Marsekal Leo Davies, Kepala Angkatan Udara Australia (RAAF)
mengaku saat ini dia memimpin salah satu Angkatan Udara paling modern dan
paling mampu di kawasan Asia-Pasifik.
“Peran angkatan udara kami semakin meningkat,” kata Davies
kepada Flightglobal Jumat 17 Februari 2017. “Kami sekarang adalah angkatan
udara yang canggih dan semakin lebih canggih. Kita memiliki pilihan untuk serangan darat, kontrol
udara, dan pertempuran maritime. Kami memiliki banyak pilihan. Ini kunci yang
kita punya. ”
Salah satu bidang utama di mana RAAF baru-baru masuki adalah
kemampuan perang elektronik atau
electronic warfare (EW ). Kemampuan yang akan dipamerkan kepada publik di Australia Air Show yang akan digelar di
Avalon.

□ □ □ □ □ □ □

## TUGAS TERTULIS 1
Dalam kutipan teks tentang Angkatan Udara Australia, di acara apa kemampuan perang elektronik RAAF akan dipamerkan kepada publik?
## TUGAS TERTULIS 2
Ringkas paragraf kutipan teks tentang RAAF yang diawali “Peran angkatan udara kami semakin meningkat” tanpa menghilangkan fakta pokoknya.
## TUGAS TERTULIS 3
Lanjutkan kutipan teks tentang Angkatan Udara Australia mulai dari kalimat terakhirnya.
Materi di bawah ini tidak ada hubungannya dengan kutipan teks.

## MATERI TERKUMPUL
□ □ □ □ □ □ □

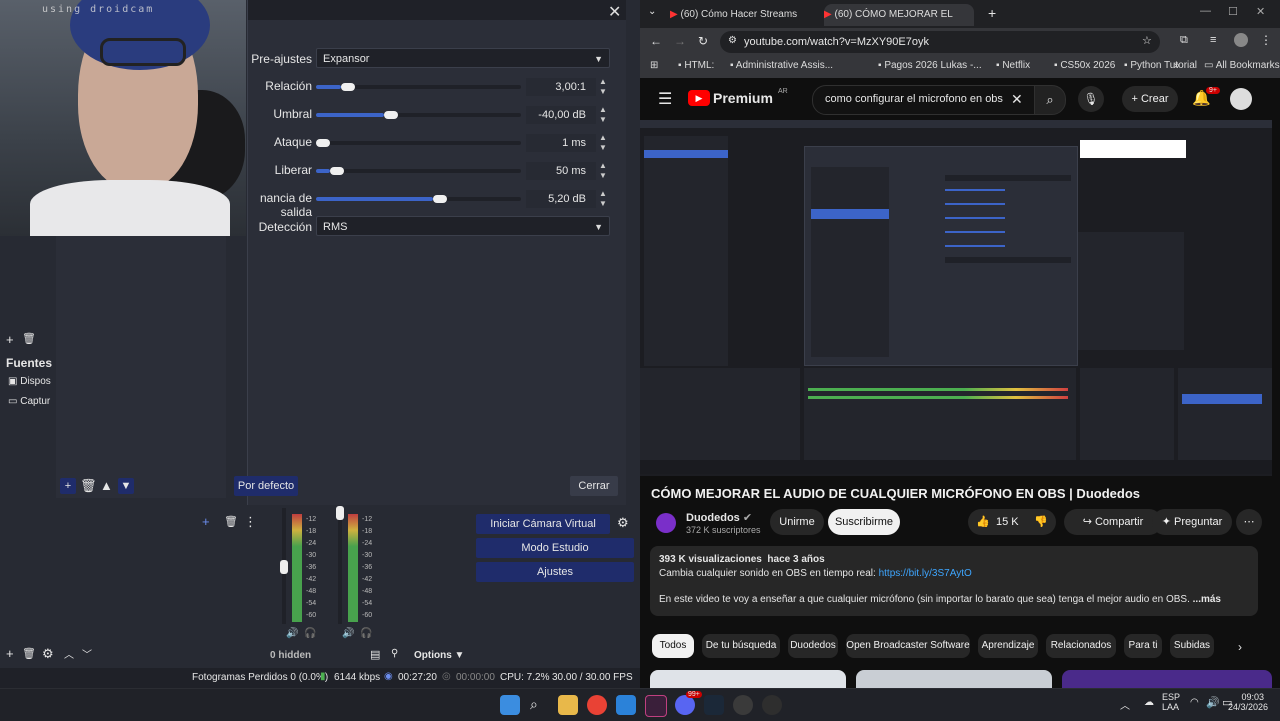  Describe the element at coordinates (1241, 99) in the screenshot. I see `avatar` at that location.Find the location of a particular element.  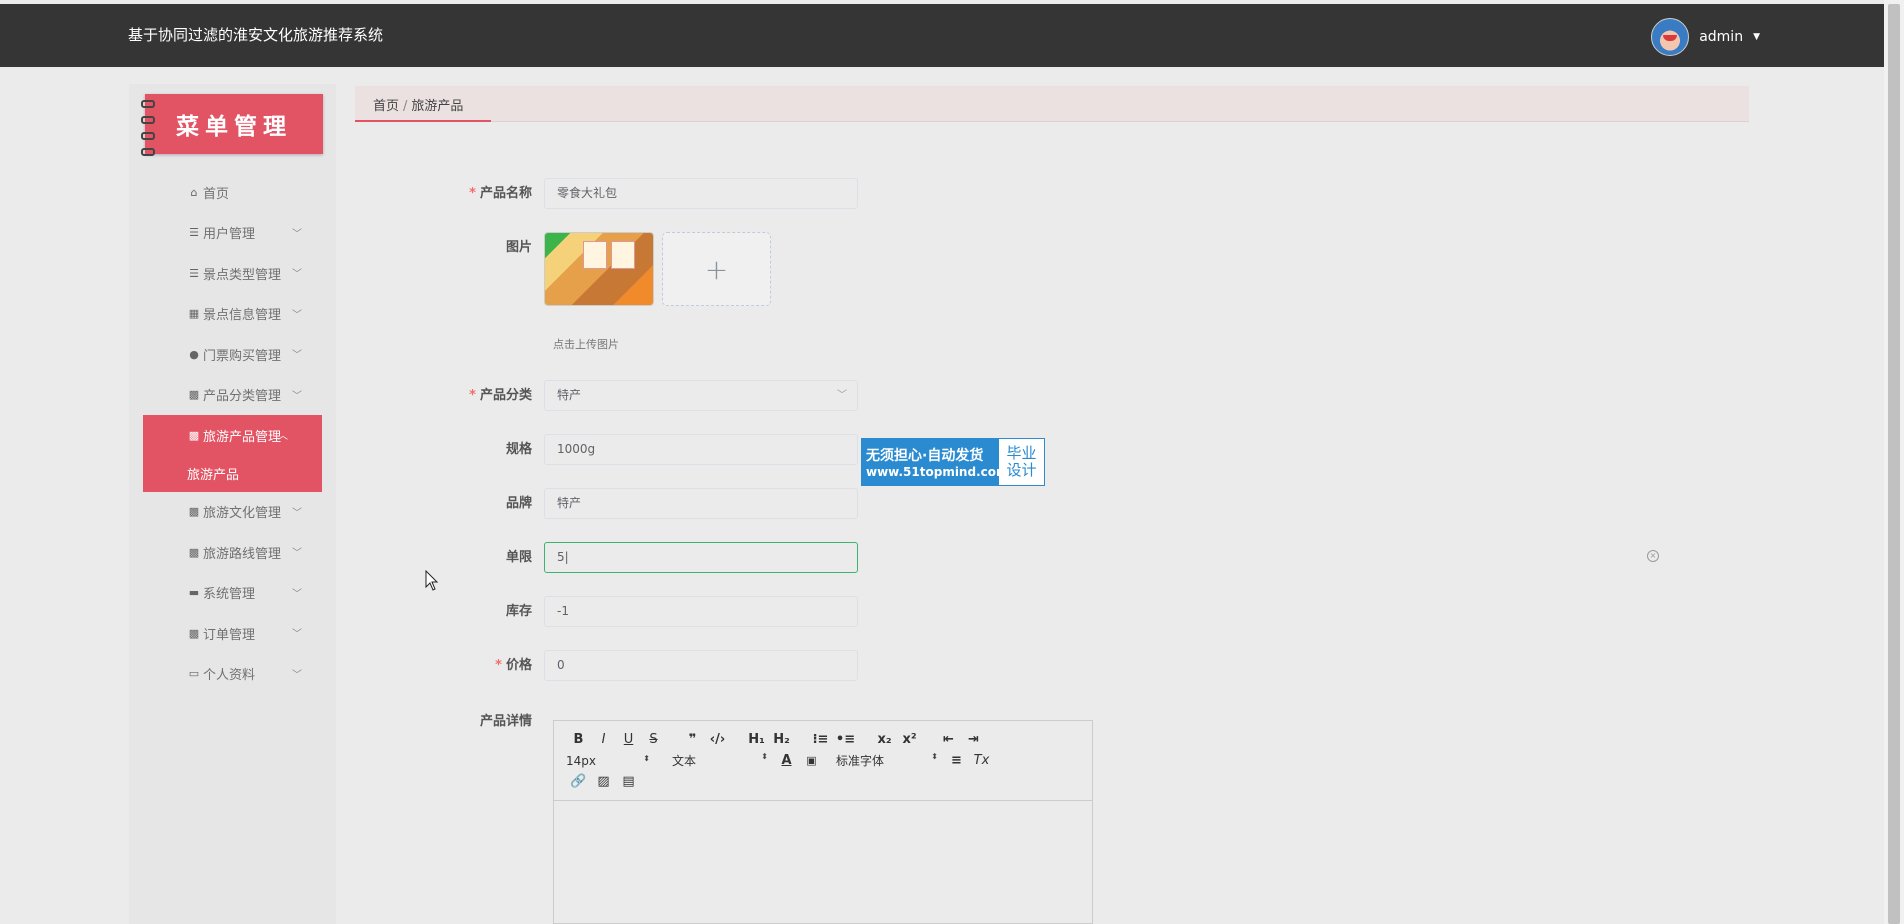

□ □ □ □ □ □ □

## BAGIAN JAWABAN 1
Di Australia Air Show yang akan digelar di Avalon.

## BAGIAN JAWABAN 2
Kepada Flightglobal pada Jumat, 17 Februari 2017, Davies menyatakan bahwa peran angkatan udaranya terus meningkat dan kini angkatan udara tersebut canggih serta makin canggih. Menurutnya, mereka punya banyak pilihan, yakni serangan darat, kontrol udara, dan pertempuran maritim, dan itulah kunci yang mereka miliki.

## BAGIAN JAWABAN 3
EA-18 Growler
Pada acara itu, Australia akan menyambut kedatangan pesawat
Boeing EA-18G Growler baru. Angkatan
Udara Australia kini telah mendapatkan 12 pesawat yang dibeli dari Amerika dan telah bekerja sama dengan Angkatan Laut AS di Whidbey Island,
Washington, untuk melatih personil dan mengembangkan kemampuan pesawat ini.
Misi EW adalah salah satu andalan kekuatan udara AS. Kesediaan Washington untuk
berbagi kemampuan ini dengan Canberra membuktikan hubungan dekat antara kedua
negara. Davies mengatakan RAAF Growler
baru-baru ini telah terbang sortie pelatihan dengan seluruh personelnya dari
Australia.
“Semua Growler siap untuk datang (ke Australia),”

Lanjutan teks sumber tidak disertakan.